• [ACTIVITY]: Can you print every record below exactly as written?

• [DATA FOR ANALYSIS]:
BEGIN

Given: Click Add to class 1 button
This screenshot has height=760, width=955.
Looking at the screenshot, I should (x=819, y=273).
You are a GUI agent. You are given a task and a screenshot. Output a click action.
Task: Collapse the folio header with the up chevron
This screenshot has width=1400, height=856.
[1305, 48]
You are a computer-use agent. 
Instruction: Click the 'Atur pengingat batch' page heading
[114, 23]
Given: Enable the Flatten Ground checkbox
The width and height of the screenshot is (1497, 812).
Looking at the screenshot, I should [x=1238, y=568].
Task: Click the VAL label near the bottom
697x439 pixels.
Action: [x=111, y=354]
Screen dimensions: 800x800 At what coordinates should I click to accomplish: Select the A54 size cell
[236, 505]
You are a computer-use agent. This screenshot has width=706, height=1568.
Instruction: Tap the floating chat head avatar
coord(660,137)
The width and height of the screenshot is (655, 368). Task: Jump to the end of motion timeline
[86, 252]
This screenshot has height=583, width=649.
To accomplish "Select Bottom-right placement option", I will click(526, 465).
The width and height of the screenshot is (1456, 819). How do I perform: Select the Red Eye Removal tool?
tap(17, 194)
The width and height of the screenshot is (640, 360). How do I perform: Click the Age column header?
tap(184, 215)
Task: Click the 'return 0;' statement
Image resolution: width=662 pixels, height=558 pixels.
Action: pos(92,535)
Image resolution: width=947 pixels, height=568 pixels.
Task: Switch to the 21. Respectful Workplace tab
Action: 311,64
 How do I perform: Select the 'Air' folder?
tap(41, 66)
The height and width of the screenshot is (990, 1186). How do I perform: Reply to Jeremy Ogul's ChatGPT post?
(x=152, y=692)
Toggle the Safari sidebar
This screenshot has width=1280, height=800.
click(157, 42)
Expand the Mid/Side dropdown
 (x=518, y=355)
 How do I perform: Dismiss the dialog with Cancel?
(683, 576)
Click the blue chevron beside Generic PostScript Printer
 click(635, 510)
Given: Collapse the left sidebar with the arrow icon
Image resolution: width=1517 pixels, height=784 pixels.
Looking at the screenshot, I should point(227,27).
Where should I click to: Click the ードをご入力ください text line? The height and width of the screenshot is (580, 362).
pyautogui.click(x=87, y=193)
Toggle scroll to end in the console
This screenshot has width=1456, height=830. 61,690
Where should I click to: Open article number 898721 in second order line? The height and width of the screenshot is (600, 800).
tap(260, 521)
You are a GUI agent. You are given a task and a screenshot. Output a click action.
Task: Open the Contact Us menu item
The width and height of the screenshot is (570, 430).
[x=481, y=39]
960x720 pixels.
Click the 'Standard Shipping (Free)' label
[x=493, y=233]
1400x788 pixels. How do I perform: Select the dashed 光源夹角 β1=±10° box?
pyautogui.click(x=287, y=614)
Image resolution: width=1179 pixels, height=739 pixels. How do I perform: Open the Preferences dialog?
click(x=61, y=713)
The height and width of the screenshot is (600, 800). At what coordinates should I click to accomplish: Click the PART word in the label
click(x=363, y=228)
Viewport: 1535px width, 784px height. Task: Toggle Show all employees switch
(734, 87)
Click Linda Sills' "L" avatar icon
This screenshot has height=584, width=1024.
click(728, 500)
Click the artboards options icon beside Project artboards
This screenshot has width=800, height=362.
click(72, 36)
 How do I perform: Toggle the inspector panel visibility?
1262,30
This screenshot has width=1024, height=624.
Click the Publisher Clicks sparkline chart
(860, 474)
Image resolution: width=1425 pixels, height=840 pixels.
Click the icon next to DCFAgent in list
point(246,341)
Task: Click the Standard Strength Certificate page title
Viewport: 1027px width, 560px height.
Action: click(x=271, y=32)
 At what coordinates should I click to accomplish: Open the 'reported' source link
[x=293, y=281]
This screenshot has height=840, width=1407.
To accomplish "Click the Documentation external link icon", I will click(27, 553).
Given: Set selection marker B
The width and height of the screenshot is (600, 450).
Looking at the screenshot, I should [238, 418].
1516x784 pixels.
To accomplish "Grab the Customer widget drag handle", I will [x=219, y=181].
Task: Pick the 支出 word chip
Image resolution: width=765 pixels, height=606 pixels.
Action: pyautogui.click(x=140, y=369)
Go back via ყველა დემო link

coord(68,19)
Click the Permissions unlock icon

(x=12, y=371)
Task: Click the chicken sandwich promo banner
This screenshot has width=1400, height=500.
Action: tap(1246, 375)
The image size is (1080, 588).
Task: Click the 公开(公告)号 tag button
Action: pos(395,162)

END

• [ANSWER BOX]:
Given: Click Add to class 1 button
This screenshot has height=760, width=955.
Looking at the screenshot, I should (x=819, y=273).
You are a GUI agent. You are given a task and a screenshot. Output a click action.
Task: Collapse the folio header with the up chevron
This screenshot has width=1400, height=856.
[1305, 48]
You are a computer-use agent. 
Instruction: Click the 'Atur pengingat batch' page heading
[114, 23]
Given: Enable the Flatten Ground checkbox
The width and height of the screenshot is (1497, 812).
Looking at the screenshot, I should [x=1238, y=568].
Task: Click the VAL label near the bottom
697x439 pixels.
Action: [x=111, y=354]
Screen dimensions: 800x800 At what coordinates should I click to accomplish: Select the A54 size cell
[236, 505]
You are a computer-use agent. This screenshot has width=706, height=1568.
Instruction: Tap the floating chat head avatar
coord(660,137)
The width and height of the screenshot is (655, 368). Task: Jump to the end of motion timeline
[86, 252]
This screenshot has height=583, width=649.
To accomplish "Select Bottom-right placement option", I will click(526, 465).
The width and height of the screenshot is (1456, 819). How do I perform: Select the Red Eye Removal tool?
tap(17, 194)
The width and height of the screenshot is (640, 360). How do I perform: Click the Age column header?
tap(184, 215)
Task: Click the 'return 0;' statement
Image resolution: width=662 pixels, height=558 pixels.
Action: pos(92,535)
Image resolution: width=947 pixels, height=568 pixels.
Task: Switch to the 21. Respectful Workplace tab
Action: 311,64
 How do I perform: Select the 'Air' folder?
tap(41, 66)
The height and width of the screenshot is (990, 1186). How do I perform: Reply to Jeremy Ogul's ChatGPT post?
(x=152, y=692)
Toggle the Safari sidebar
This screenshot has width=1280, height=800.
click(157, 42)
Expand the Mid/Side dropdown
 (x=518, y=355)
 How do I perform: Dismiss the dialog with Cancel?
(683, 576)
Click the blue chevron beside Generic PostScript Printer
 click(635, 510)
Given: Collapse the left sidebar with the arrow icon
Image resolution: width=1517 pixels, height=784 pixels.
Looking at the screenshot, I should point(227,27).
Where should I click to: Click the ードをご入力ください text line? The height and width of the screenshot is (580, 362).
pyautogui.click(x=87, y=193)
Toggle scroll to end in the console
This screenshot has width=1456, height=830. 61,690
Where should I click to: Open article number 898721 in second order line? The height and width of the screenshot is (600, 800).
tap(260, 521)
You are a GUI agent. You are given a task and a screenshot. Output a click action.
Task: Open the Contact Us menu item
The width and height of the screenshot is (570, 430).
[x=481, y=39]
960x720 pixels.
Click the 'Standard Shipping (Free)' label
[x=493, y=233]
1400x788 pixels. How do I perform: Select the dashed 光源夹角 β1=±10° box?
pyautogui.click(x=287, y=614)
Image resolution: width=1179 pixels, height=739 pixels. How do I perform: Open the Preferences dialog?
click(x=61, y=713)
The height and width of the screenshot is (600, 800). At what coordinates should I click to accomplish: Click the PART word in the label
click(x=363, y=228)
Viewport: 1535px width, 784px height. Task: Toggle Show all employees switch
(734, 87)
Click Linda Sills' "L" avatar icon
This screenshot has height=584, width=1024.
click(728, 500)
Click the artboards options icon beside Project artboards
This screenshot has width=800, height=362.
click(72, 36)
 How do I perform: Toggle the inspector panel visibility?
1262,30
This screenshot has width=1024, height=624.
Click the Publisher Clicks sparkline chart
(860, 474)
Image resolution: width=1425 pixels, height=840 pixels.
Click the icon next to DCFAgent in list
point(246,341)
Task: Click the Standard Strength Certificate page title
Viewport: 1027px width, 560px height.
Action: click(x=271, y=32)
 At what coordinates should I click to accomplish: Open the 'reported' source link
[x=293, y=281]
This screenshot has height=840, width=1407.
To accomplish "Click the Documentation external link icon", I will click(27, 553).
Given: Set selection marker B
The width and height of the screenshot is (600, 450).
Looking at the screenshot, I should [238, 418].
1516x784 pixels.
To accomplish "Grab the Customer widget drag handle", I will [x=219, y=181].
Task: Pick the 支出 word chip
Image resolution: width=765 pixels, height=606 pixels.
Action: pyautogui.click(x=140, y=369)
Go back via ყველა დემო link

coord(68,19)
Click the Permissions unlock icon

(x=12, y=371)
Task: Click the chicken sandwich promo banner
This screenshot has width=1400, height=500.
Action: tap(1246, 375)
The image size is (1080, 588).
Task: Click the 公开(公告)号 tag button
Action: pos(395,162)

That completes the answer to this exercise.